The Eyre Affair by Jasper Fforde reshaped many of my ideas about reading and books-it’s one of the most creative and fun stories that I have ever read. The Wall Street Journal writes: “Filled with clever wordplay, literary allusion and bibliowit, The Eyre Affair combines elements of Monty Python, Harry Potter, Stephen Hawking and Buffy the Vampire Slayer. But its quirky charm is all its own.” That cover blurb (along with the Jane Eyre title reference) sold me on it. Thursday Next is Fforde’s heroine, and she’s a literary detective in a very unfamiliar version of 1985 England.
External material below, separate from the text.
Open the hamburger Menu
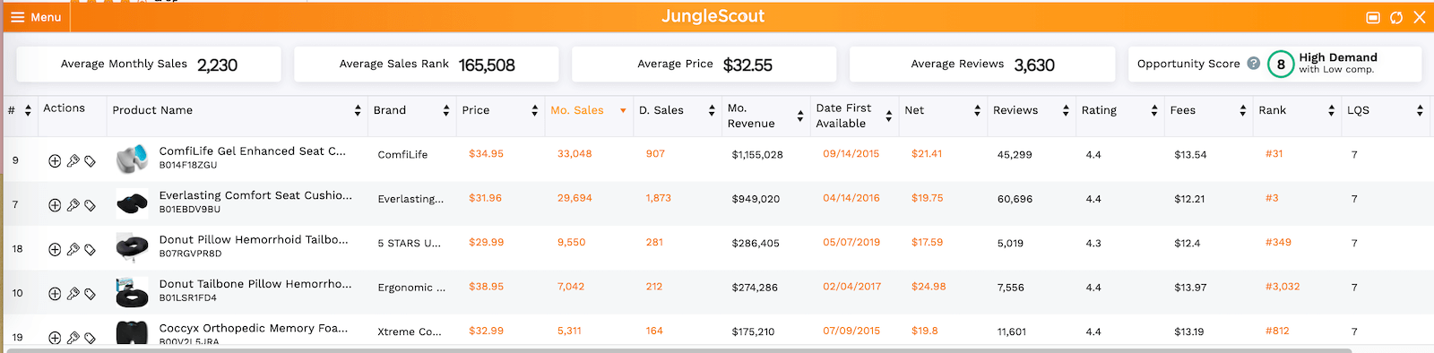Viewport: 1434px width, 353px height. pyautogui.click(x=36, y=17)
When arch-villain Acheron Hades kidnaps Jane Eyre from her own novel, Thursday Next is hot on his heels. I’ve really liked Fforde’s subsequent books, but The Eyre Affair is his first, and in my mind, best outing. I think if you’re a bibliophile or a verbivore, it’s hard not to love!

The Alibi

I read The Alibi by Sandra Brown.  This is the first book by her that I’ve read, though she’s a pretty popular mystery author.  I actually read an excerpt of it in a magazine many years ago, and it stuck in my head-so when I saw it on the recreational reading shelf, I knew I had to check it out! It’s set in a very sultry Charleston, South Carolina and opens with the murder of wealthy, sleazy real estate magnate, Lute Pettijohn.  Hammond Cross is the young attorney of sterling character and pedigree, who hopes to use the case to cement his ascent to lead prosecutor.  (We learn that in South Carolina, “County Solicitor” is the correct term, in place of “District Attorney”).  Brown weaves together a tangled web of over-the-top Southern characters.  There are intersecting love triangles involving Hammond Cross, his cut-throat professional rival, Pettijohn’s drunken socialite widow, and the obsessive investigating detective.  But the story’s real tension revolves around “the alibi”-Hammond’s rendezvous with a mysterious stranger, who becomes the prime suspect in the Pettijohn case.  And neither she nor he, are about to reveal their relationship.  It’s a legal ethics minefield and probably pretty far-fetched, but I still found The Alibi to be absorbing and exciting. Pick it up to enjoy over the last weekend of summer!

Tristram Shandy

I finished Laurence Sterne’s Tristram Shandy, another one of my TBR 2008 Challenge books.  This is often hailed as the first post-modern text, and a few years ago, I saw a film adaptation A Cock and Bull Story, which I found to be a lot of fun.  So I was quite looking forward to this.  It’s a (very) rambling story where the narrator recounts his birth-paying particular attention to circumstances surrounding his conception, his father, and his uncle Toby.  Sterne has no compunction about breaking off a chapter, just as it’s about to reach a resolution.  It’s a narrative of interruptions, and so it requires a good deal of focus to follow the novel’s train(s) of thought.  Have any of you read it? What did you think?